ほんの数秒の事のように感じてたその動作は、ちゃんと数分を経過していて。


玄関を白く照らしていた明かりは、設定された時間を超えて。

小さな音を立てて、消える。









暗くなったそこでも、一向に私を離さない。

身体を、ぴたりと隙間なく抱かれてるせいで。
背中越しに、航大の鼓動が身体中に響く。

肩に感じる、顎の感触と。
背中が知る、厚く逞しい胸。






「明後日、来るんだろ?」

薄暗さの中、囁くような静かな声が。
耳穴を、掠める。


『・・・聞いたの?』

陽斗くんに、と言いかけて。
彼の名前を出すのはやめた。


「うん、かなり前に聞いてた。
好きな子に、チケット渡したって。」


雨の中、お店にチケットを届けに来た。
あの日会えなかった、彼の背中。




「巡り巡って、もうお前だろ。
まさか、あの時はこんなことになると思ってなかったけど。

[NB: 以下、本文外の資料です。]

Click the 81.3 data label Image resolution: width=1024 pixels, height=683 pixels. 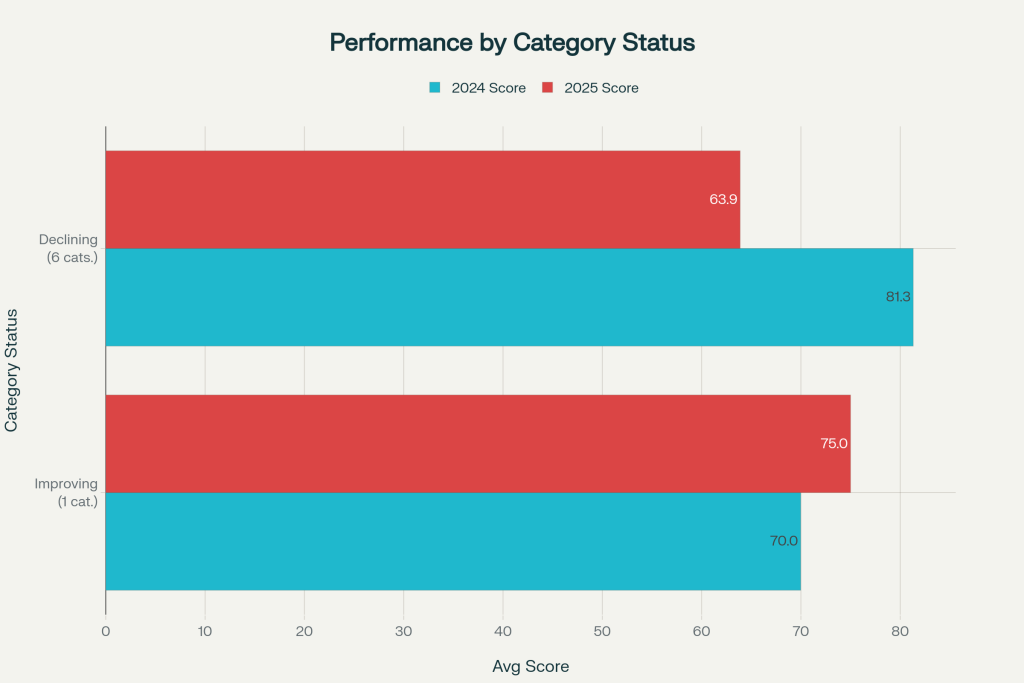pos(899,297)
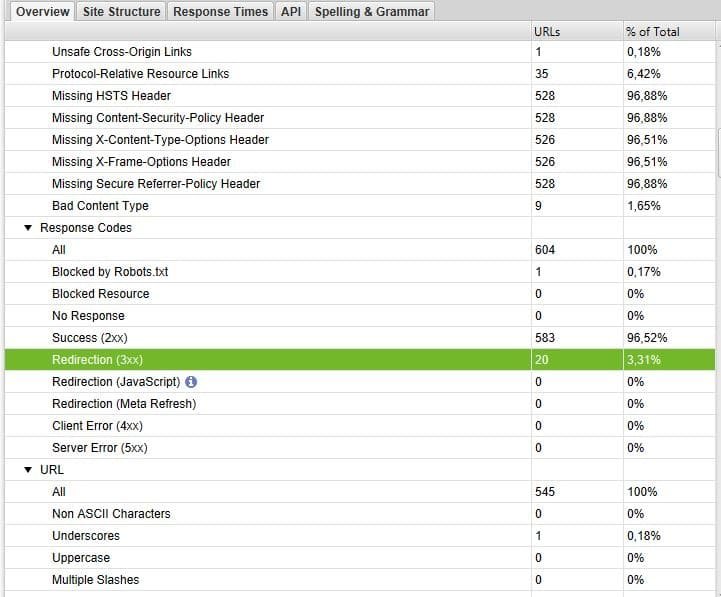Collapse the Response Codes section
721x597 pixels.
point(28,228)
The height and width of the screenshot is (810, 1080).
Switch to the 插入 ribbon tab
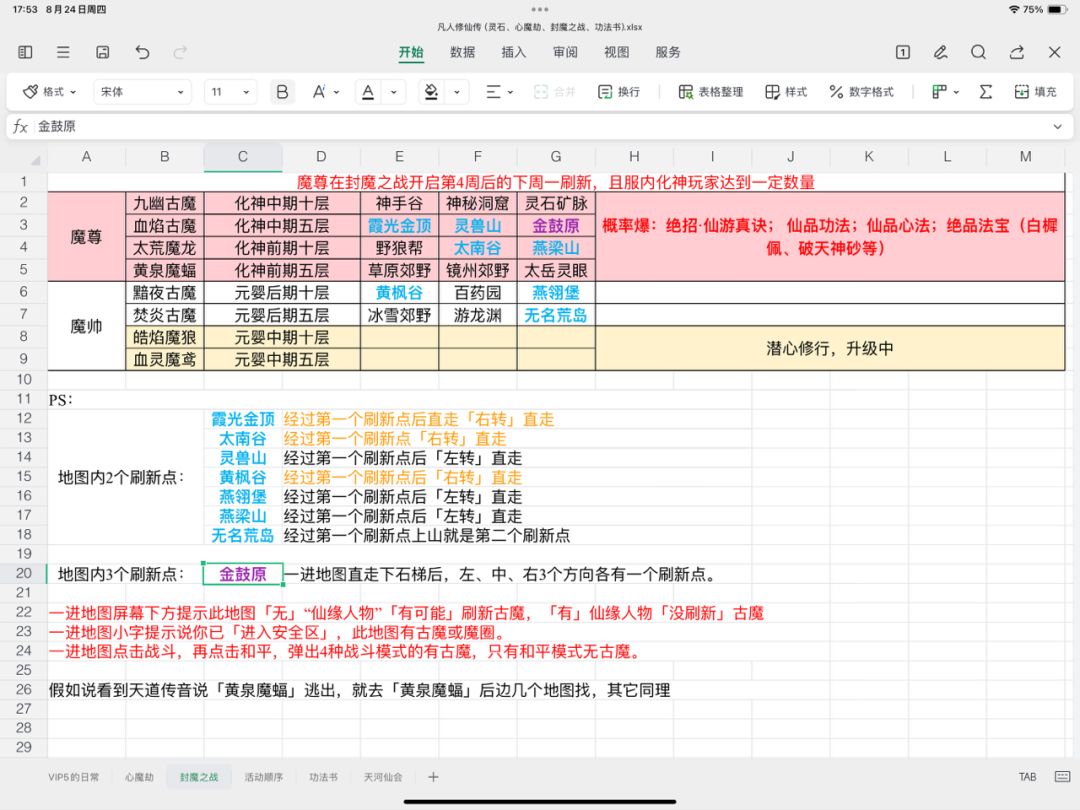tap(513, 52)
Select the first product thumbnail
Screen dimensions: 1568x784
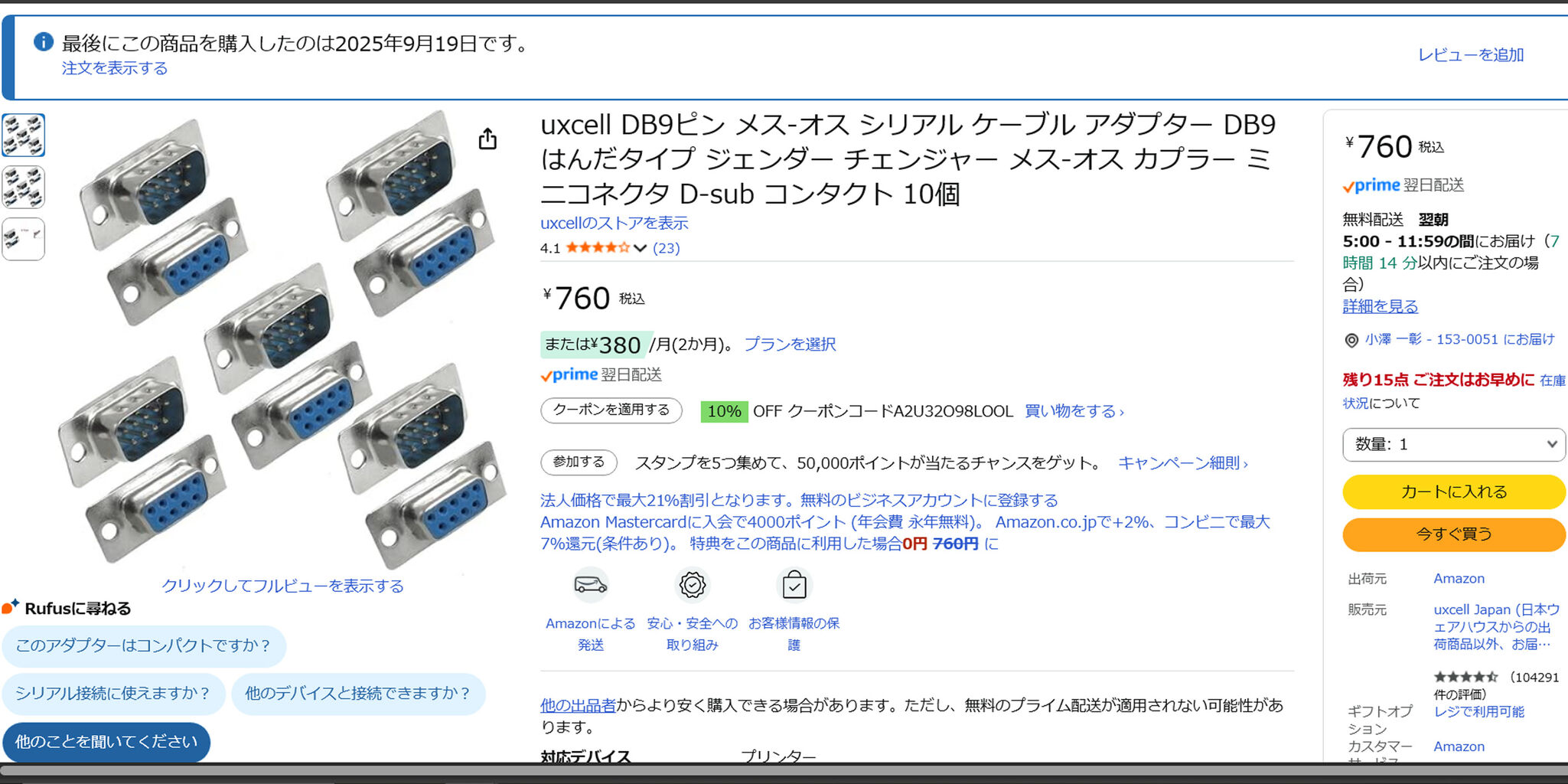tap(23, 136)
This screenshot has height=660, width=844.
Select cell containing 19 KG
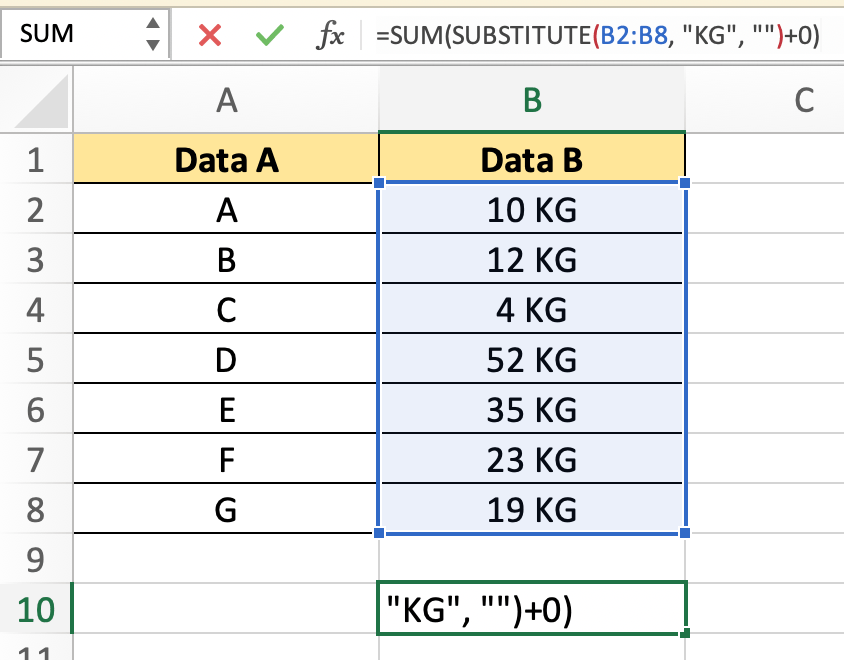point(532,510)
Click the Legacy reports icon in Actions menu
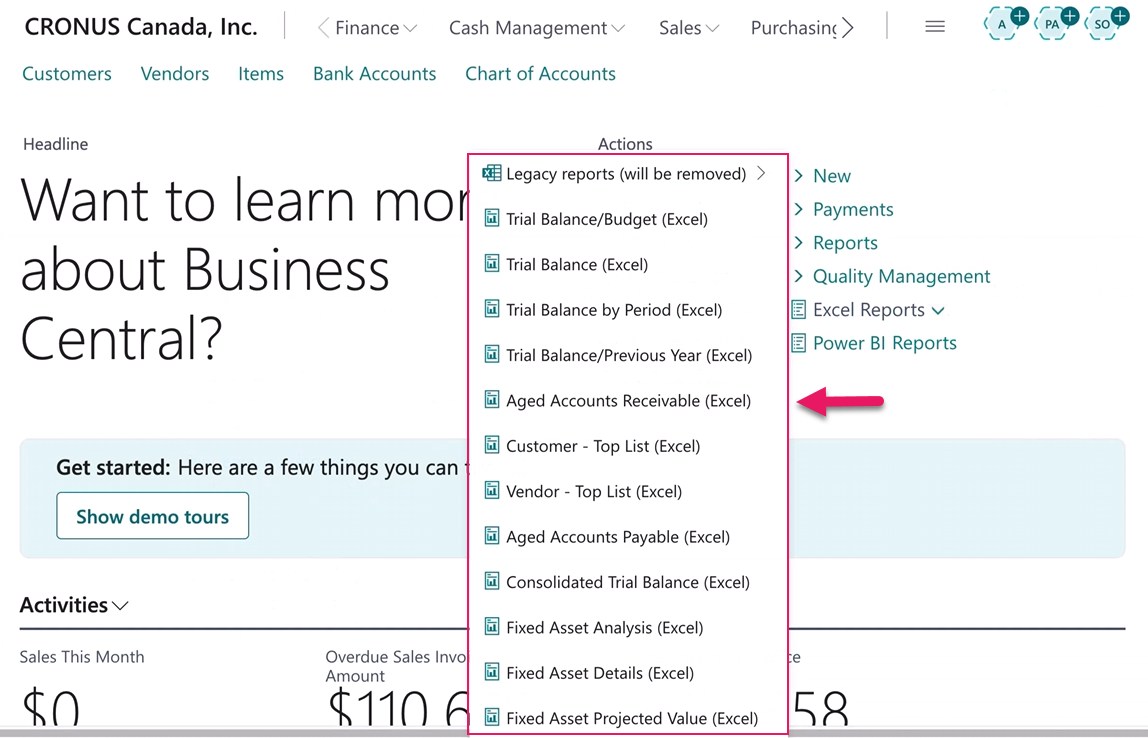The image size is (1148, 738). coord(490,172)

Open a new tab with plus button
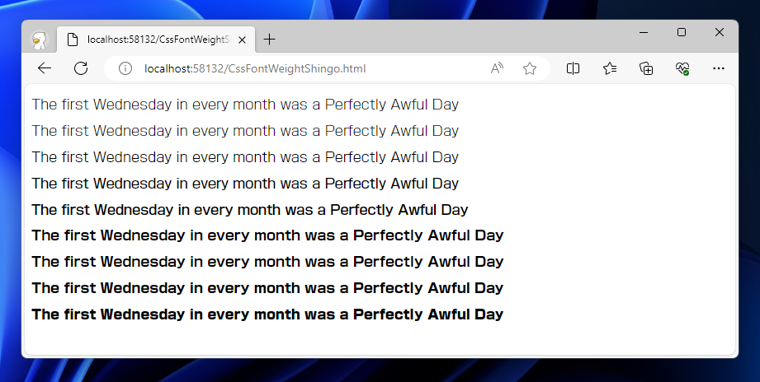[269, 39]
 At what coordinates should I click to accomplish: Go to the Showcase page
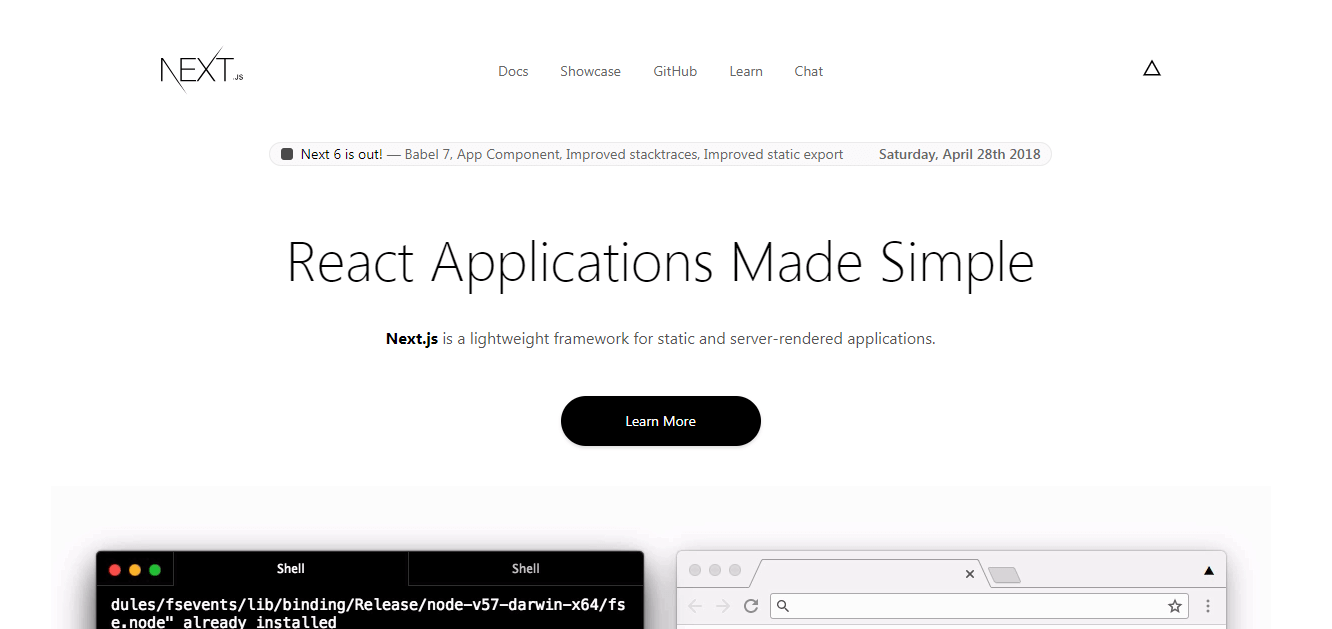click(590, 71)

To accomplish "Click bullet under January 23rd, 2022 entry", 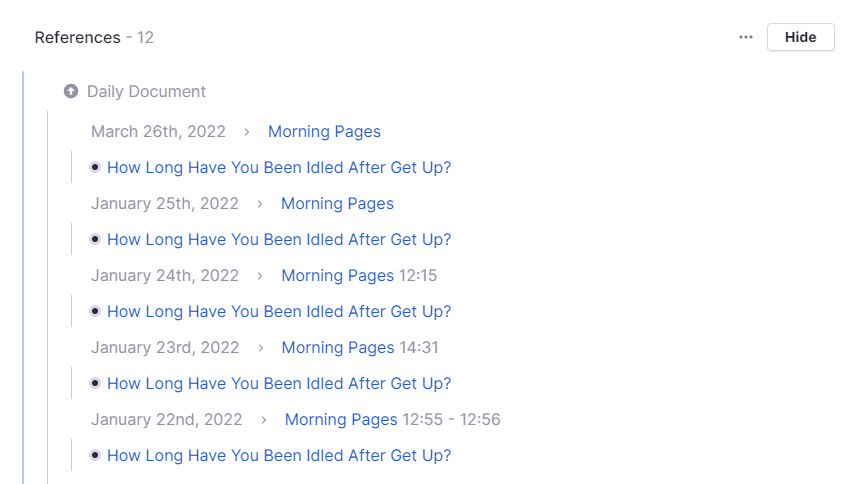I will point(95,383).
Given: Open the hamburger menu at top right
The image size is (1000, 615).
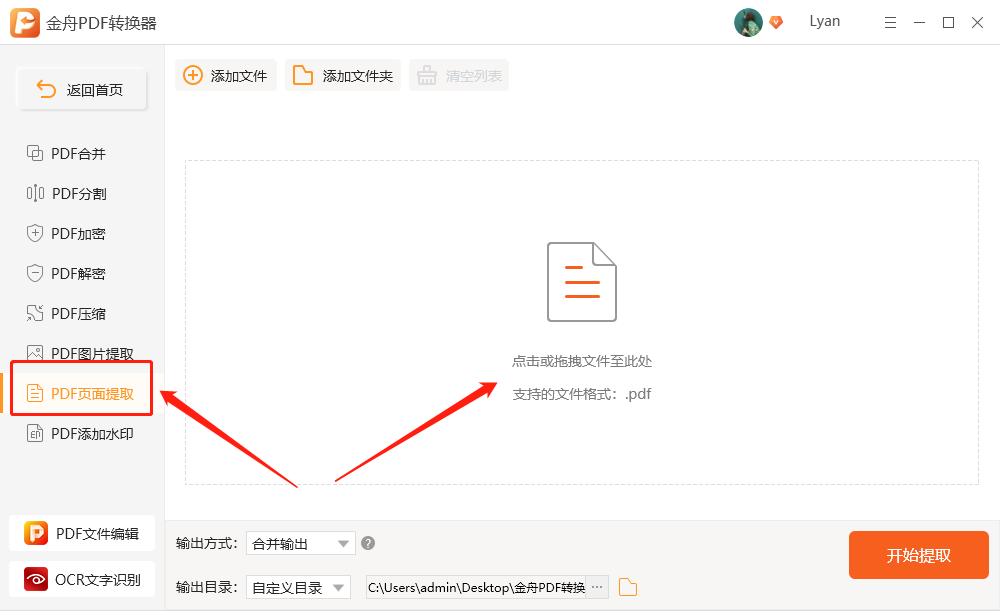Looking at the screenshot, I should click(x=890, y=22).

」


“こんなこと”。
私も思って、なかったよ。


『私も。まさか、俺様七瀬様が。笑』

「ちげぇよ。」


大きく目の前に回る腕の中で、茶化すように笑うと。



「俺はもう。
そんなのよりずっと前から、お前が好きだったよ。」


こんな体勢で、まだ隙間があったんだ、と思うほど。
私はギュウッと、胸が締まった。




「あれは、もう見なくていいから。」

『あれ?』

「俺が見せるから。明後日は、俺を見に来い。」


クラッチの横、床の上でDVDの頭を覗かせる紙袋が目に入った。








「渡したいものがあるんだ。」


掠れた声に。
予感が、生まれる。


深く絡んでいた、腕が離れて。
意思とは反対に、私の身体は航大を振り返る。


リビングから漏れる光が。
整った顔を、ぼんやりと浮き上がらせる。



ジャケットの内ポケットから。
現れた、小さなパスケース。





もう、見えなくても分かる。
きっと、あれには青に白字で。
“planet”って書いてある。








「ライブが終わったら。
これで、俺のとこに来い。」






脳を震わすほど、暴れ出す心臓を押さえる。




サングラスの奥の瞳と、目が合う。
そんなに、優しい瞳で見ないで。



こんなに、ずるい私を。

当たり前に、好きだなんて許さないで。




『いらない。』


絞り出した声は、震えていた。


だけど、私はもう二度と。






『私。

もうそれ、持ってる。』


正直じゃないことは、したくない。